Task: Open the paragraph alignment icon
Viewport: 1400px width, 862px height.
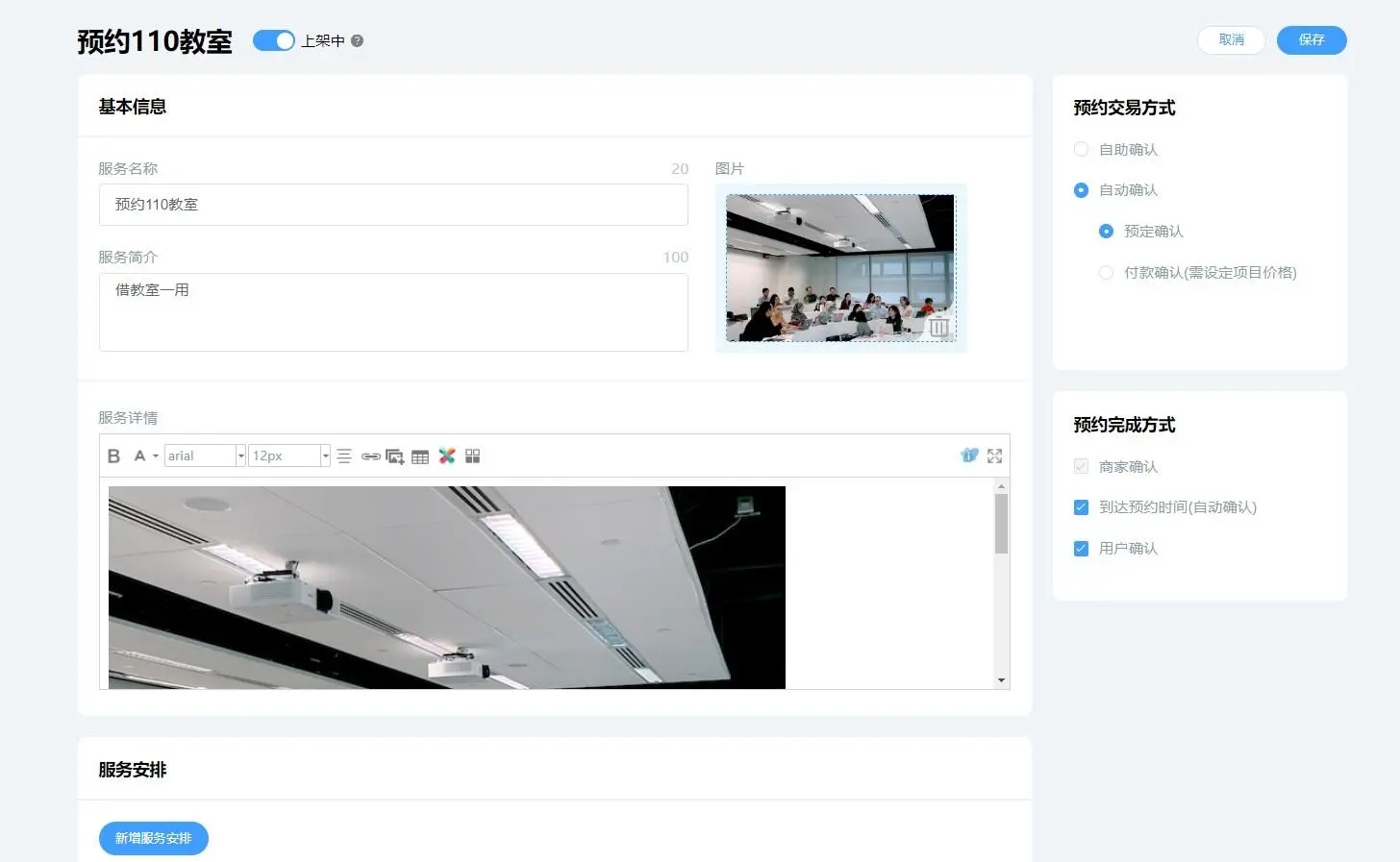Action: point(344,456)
__________
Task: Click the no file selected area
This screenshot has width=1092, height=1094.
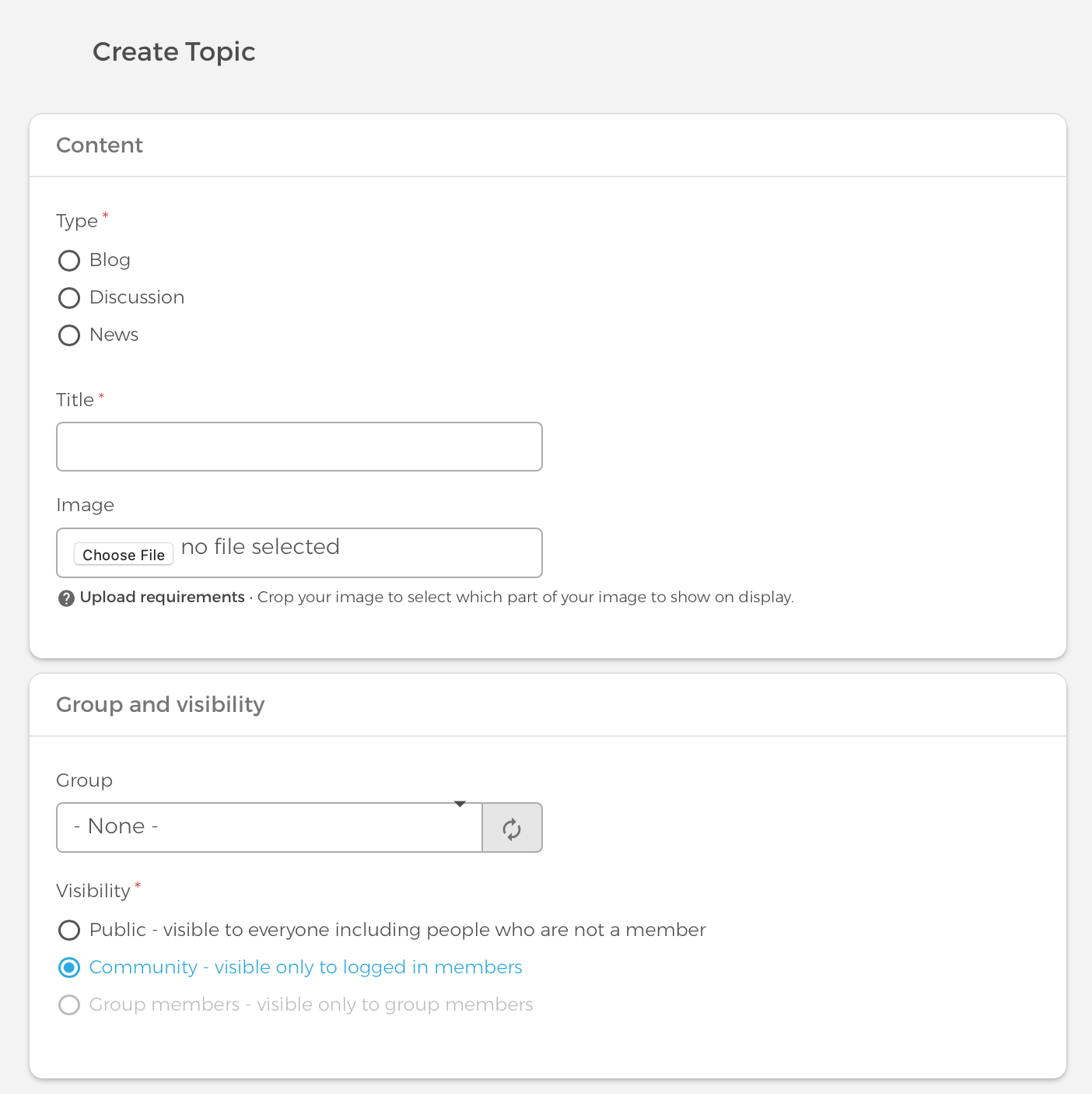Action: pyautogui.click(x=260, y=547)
__________
EXERCISE INSTRUCTIONS: Using the listing above, work out the number of lines that include "Task". The reply is that number alone.

RESULT OF THE EXERCISE: 2